A 'Dolce Vita' inspired trains, full of 60s Italian verve have been commissioned to excite a new generation of traveller onto the rails.
The carriages and compartments still command a premium price tag, however within them you'll find geometric shapes and some seriously groovy patterns.
As rail travel experiences an eco-conscious renaissance the Italian tourism is looking to cash in on the boom. At €2000 or $3,330 a night, it's an experience for a passenger with very deep, paisley-lined pockets.
The Milanese design studio Dimorestudio has been commissioned to produce six trains. Each of the trains will contain 12 deluxe cabins, 18 suites and a dining carriage serving up Italian haute cuisine.
The trains which are due to come online in 2023 will be run on a route through the High Alps into Italy's northern lakes, through Milan, Florence and Rome.
International itineraries will be taking passengers from Paris through the Mediterranean, Croatia into Turkey Istanbul.
The train and its journeys are aiming to evoke "a historical period of glamour, joie de vivre and artistic fervour in Italy during the 1960s."
"We will take travelers to discover new itineraries, to unique places where they will be able to live a 'Made In Italy' experience with a warmth entirely our own," says Paolo Barletta, CEO of Arsenale.
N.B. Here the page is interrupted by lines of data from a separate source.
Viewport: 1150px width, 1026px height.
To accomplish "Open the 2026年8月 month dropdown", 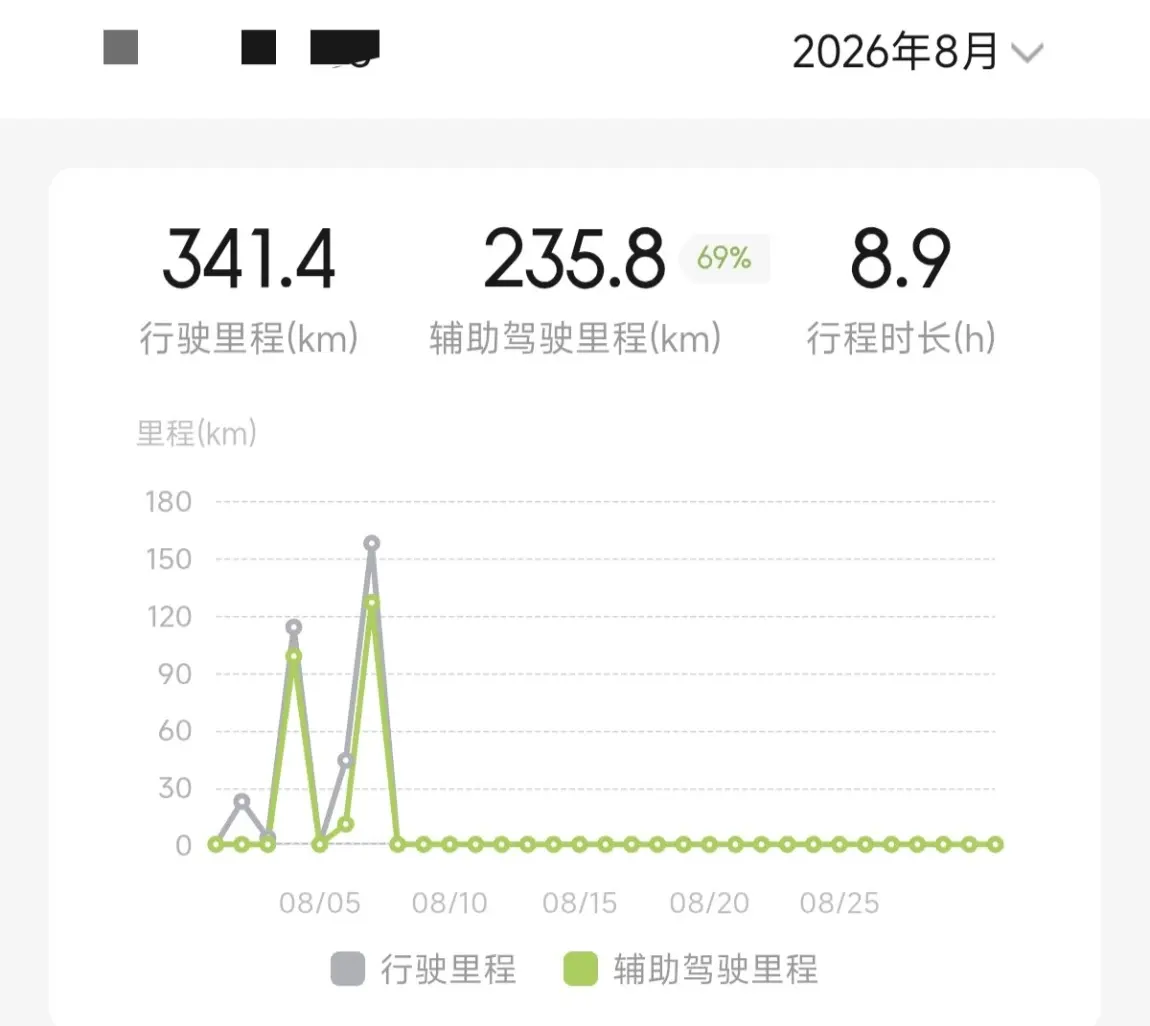I will point(918,52).
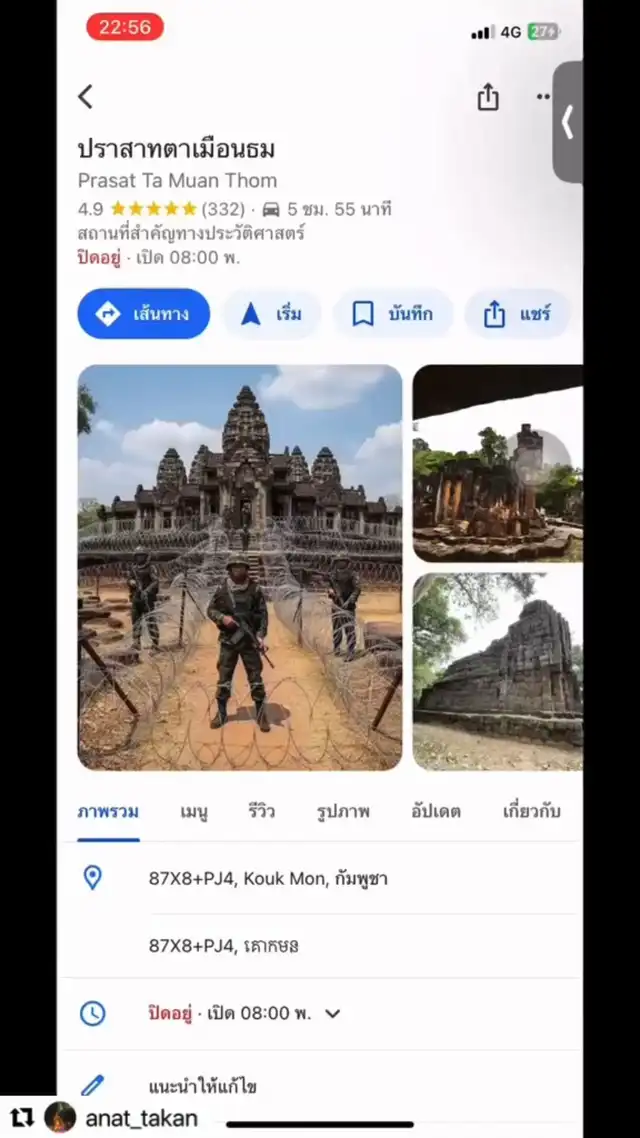Switch to the รูปภาพ tab
The width and height of the screenshot is (640, 1138).
[x=343, y=811]
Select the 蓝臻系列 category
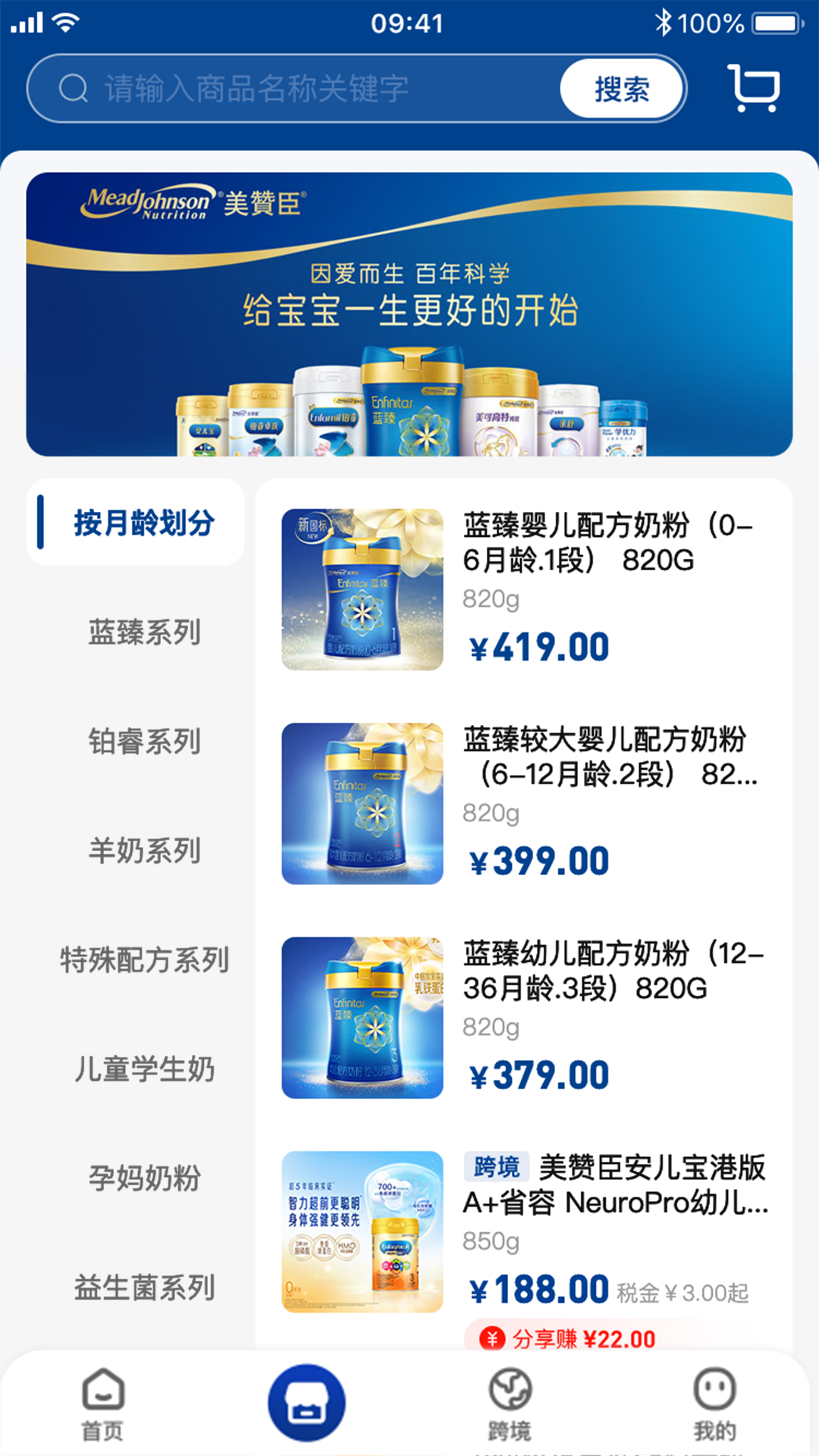This screenshot has width=819, height=1456. pos(144,632)
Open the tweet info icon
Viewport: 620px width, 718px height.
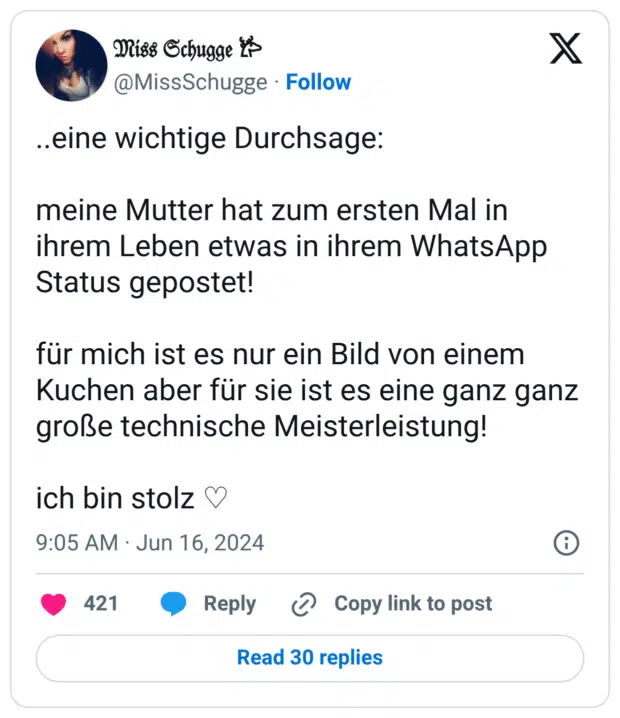(x=566, y=543)
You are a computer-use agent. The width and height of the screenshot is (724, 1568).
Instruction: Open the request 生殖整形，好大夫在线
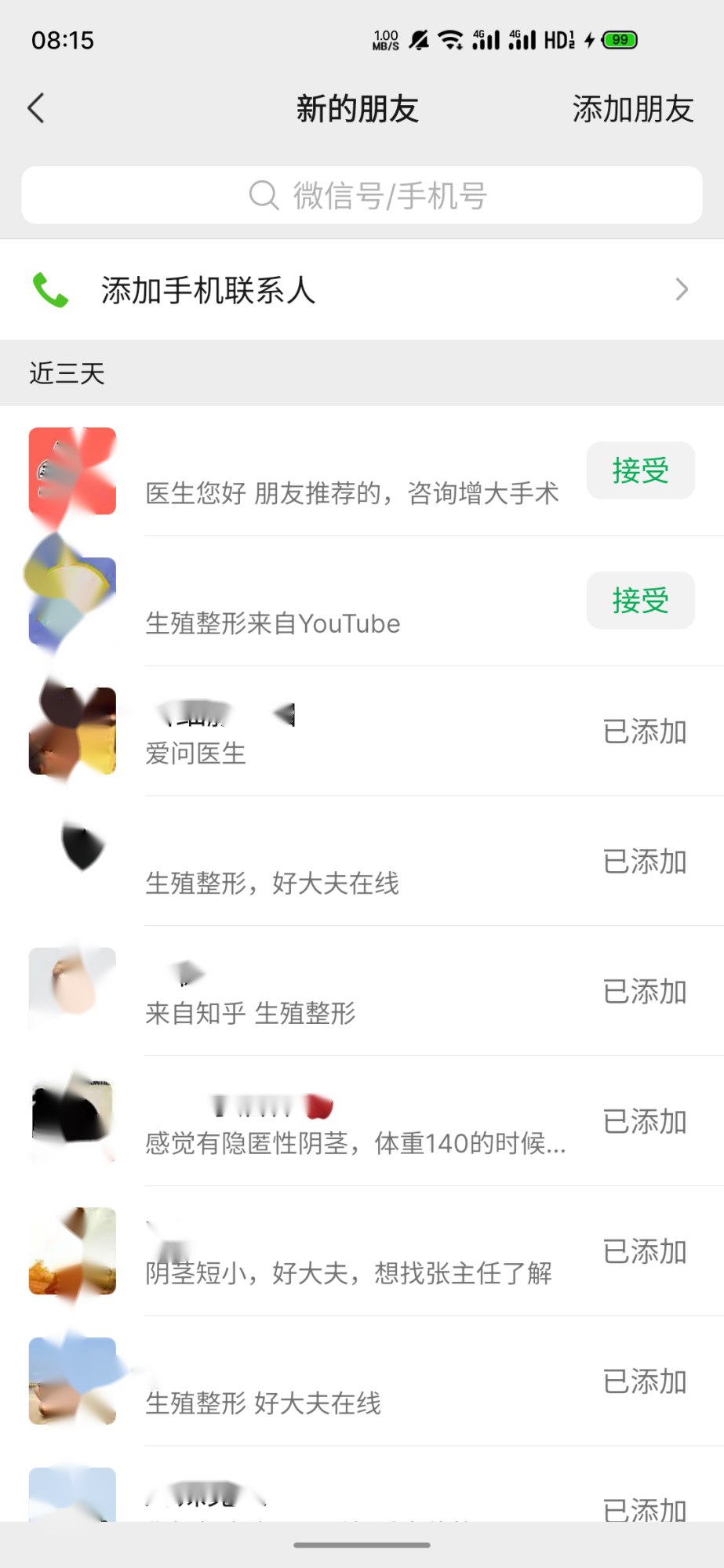click(x=353, y=862)

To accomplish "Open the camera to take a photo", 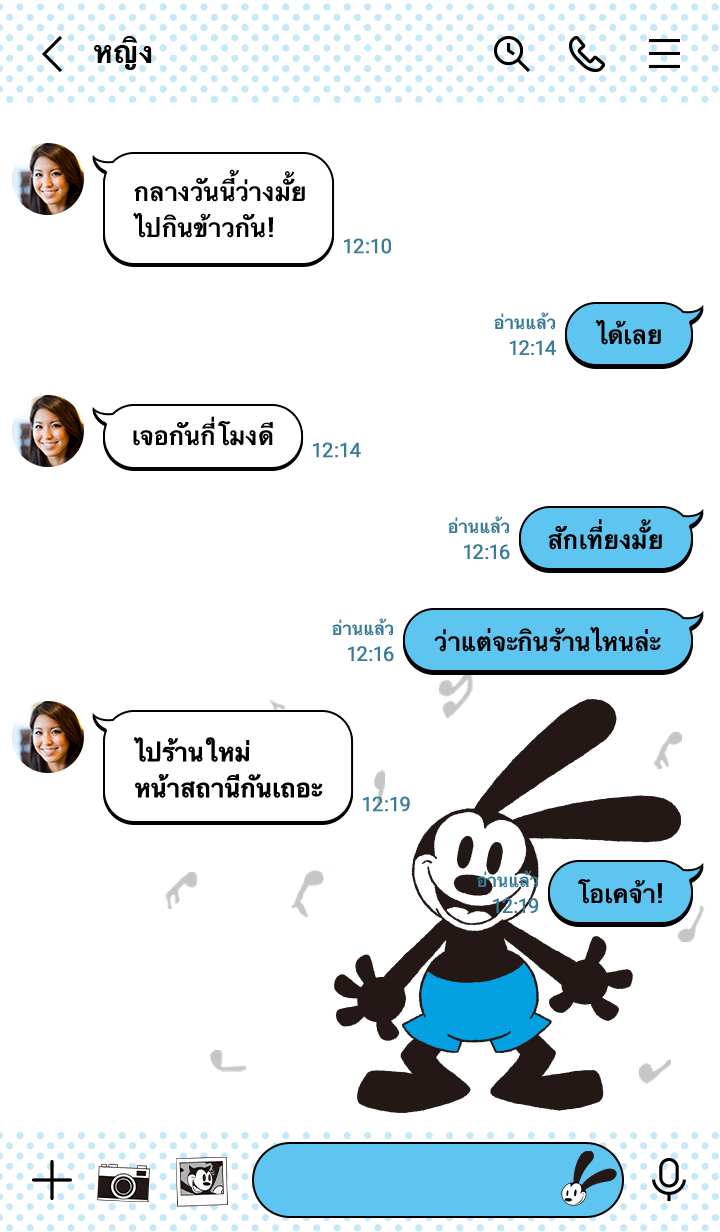I will [x=123, y=1181].
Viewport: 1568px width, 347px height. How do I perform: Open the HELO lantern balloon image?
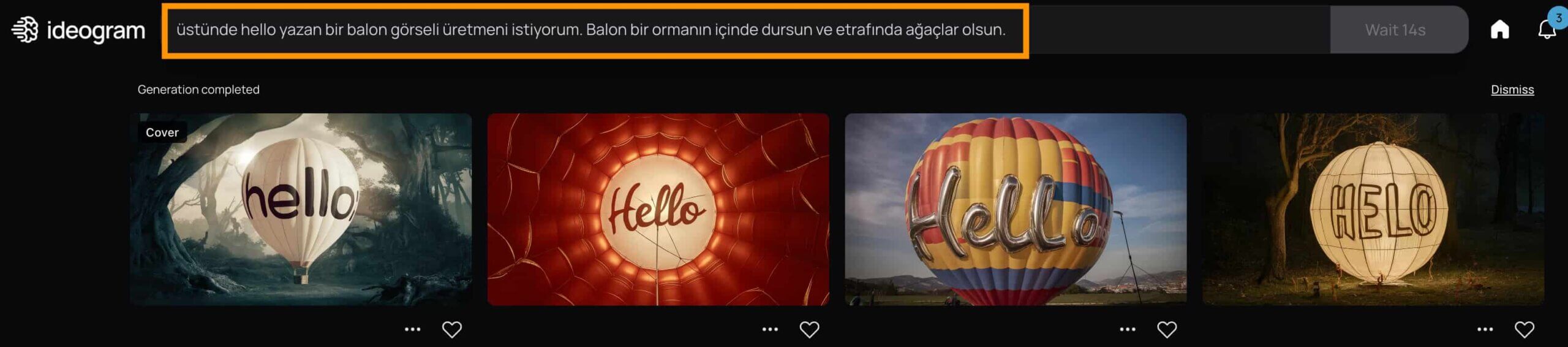pos(1373,209)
Stephen Alden CEO of Orient Express for Accor, says the project intends to bring the "spirit of Orient Express back to life for a new generation of travellers."
This isn't the first redux of the dapper intercontinental train.
Earlier this year American film director Wes Anderson was invited to cast his own quirky take on the storied sleeper train, with a pleasingly symmetrical art directed carriage.
Anderson's 1950s Cygnus carriage design was another reimagining of the train for a different era. Featuring silver-plated swans, and a garish colour pallet of pink, mint and burnt umber - it was a project to delight both cinemaphiles and trainspotters.